How much impact can a celestial body have on mankind? Fears have been expressed that a comet or an asteroid colliding with earth could wipe out life itself. 

Such was the threat from an asteroid that was discovered on December 6, 1997, by Jim Scotti of the Spacewatch programme at the University of Arizona. 

however, instead of wiping out humankind, it led to the setting up of organisations and starting of researches and studies that would give us a fighting chance of detecting and fending off such threats. This is the story of how that happened. 

Collision threat

When Scotti discovered the asteroid — which came to be known as Asteroid 1997 XF11 — he observed that it was quite wide in diameter. The dimension would be determined at 1.3 km at the slimmest and 2.8 km at the widest. 

The International Astronomical Union's Minor Planet Centre was alerted of the discovery, and soon more people were looking into the matter. 

Brian Marsden of the Harvard-Smithsonian Centre for Astrophysics said after some time that the asteroid had a minuscule but "not-entirely-out-of-question" chance of hitting earth on October 26, 2028. 

But then the US National Aeronautics and Space Administration (Nasa) weighed in. It said in a statement dated March 12, 1998, and quoting scientists from its Jet Propulsion Laboratory (JPL) that the asteroid would "pass well beyond the Moon's distance from Earth in October 2028 with a zero probability of impacting the planet."
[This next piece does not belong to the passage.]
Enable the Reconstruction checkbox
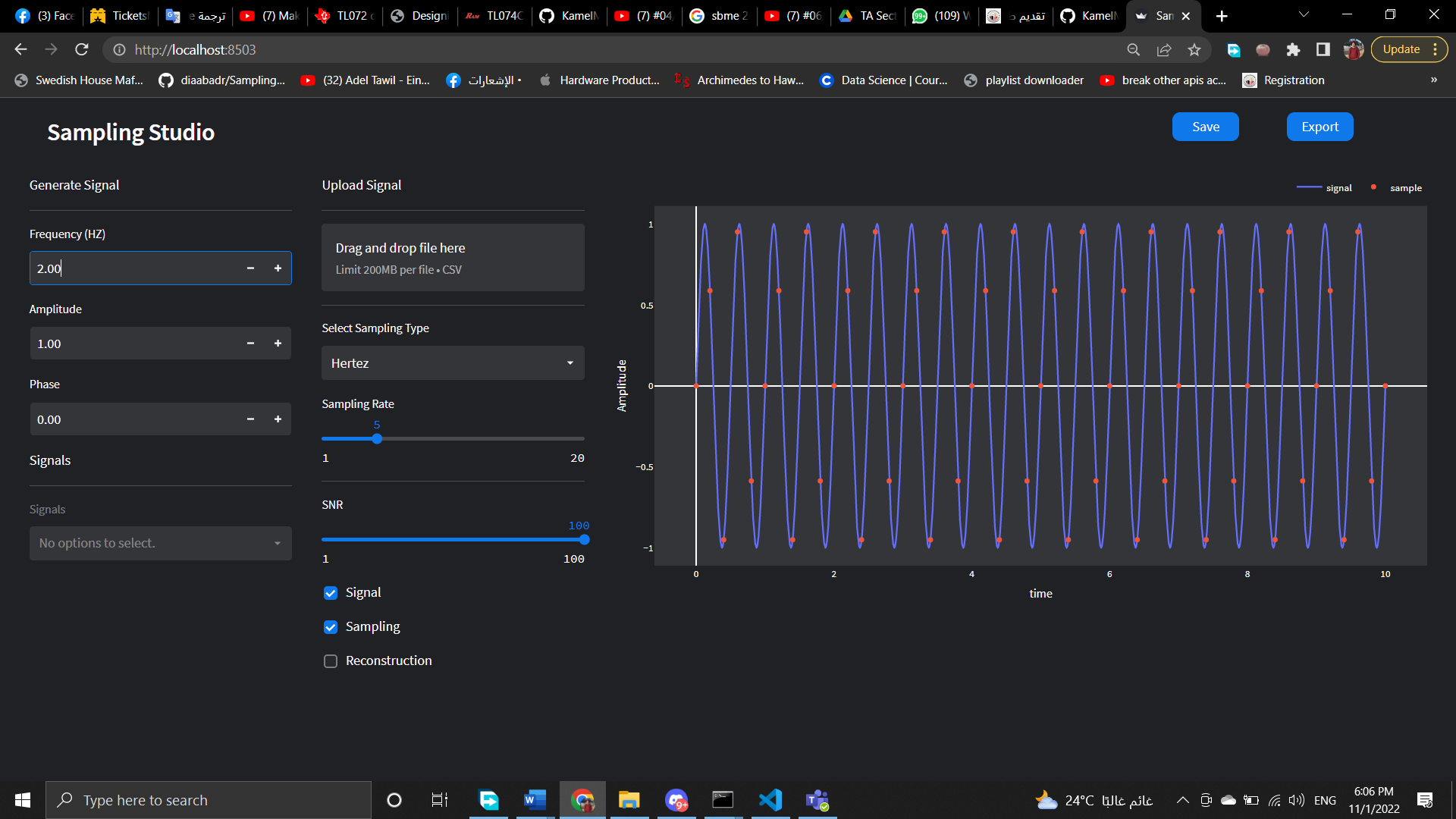 330,661
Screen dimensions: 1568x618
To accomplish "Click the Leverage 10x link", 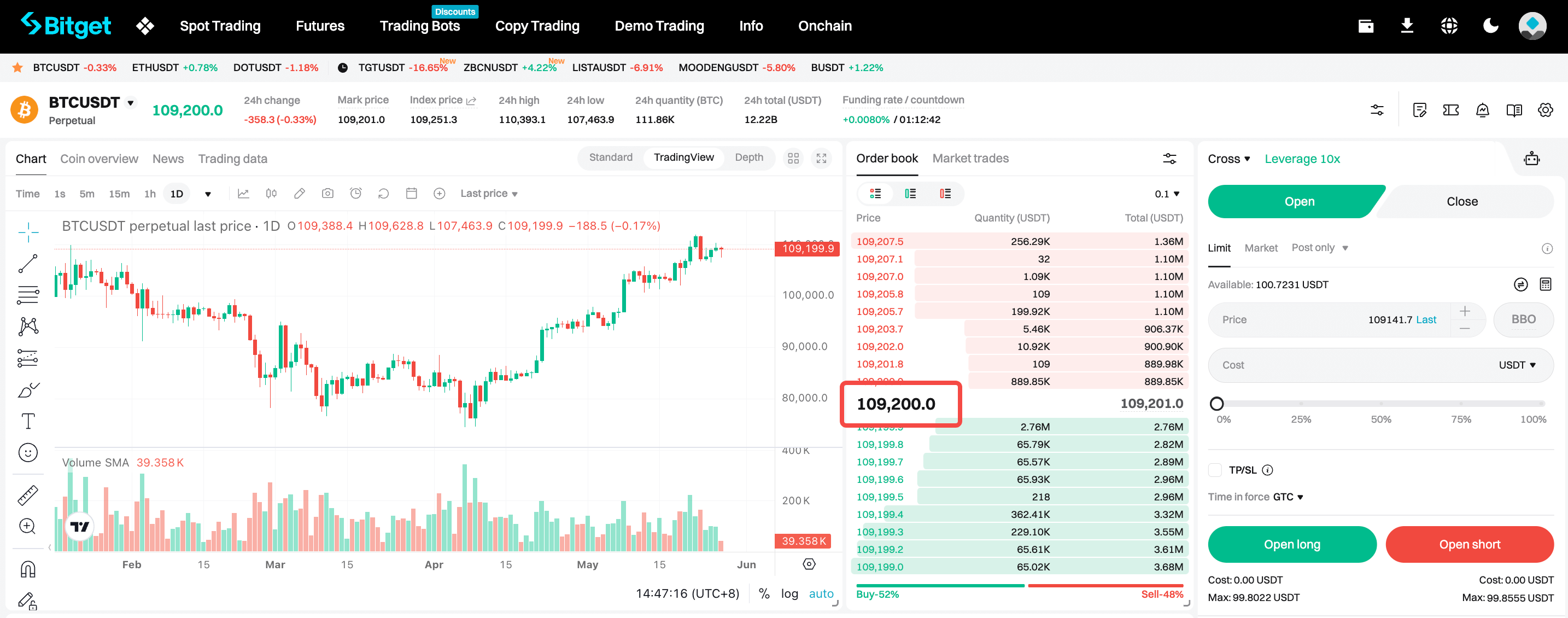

'Potentially hazardous object'

What the JPL scientists determined was that the minimum orbit intersection distance (MOID) —  the distance between the closest points of the osculating orbits of two bodies — was 0.000436193 astronomical units (AU). [1 AU = Approximate distance between Earth and Sun]

This was well within the 0.5 AU distance that gets heavenly bodies classified as potentially hazardous objects (PHOs) that pose a possible risk to Earth. One such famous PHO is the Swift-Tuttle Comet, which was discovered in 1992 and has been determined to have an Earth MOID of 0.009 AU. 

Asteroid
[Representational image]Creative Commons

Deep impact

Asteroid 1997 XF11 may not be colliding with Earth in 2028, but its discovery and subsequent panic has had a profound impact on the way we approach PHOs. 

It led to the creation of the Near-Earth Object Programme Office, now the Centre for Near-Earth Object Studies, under Nasa's JPL. It has been tasked with finding near-Earth objects of 1 km or more in diameter that pose a threat to the planet.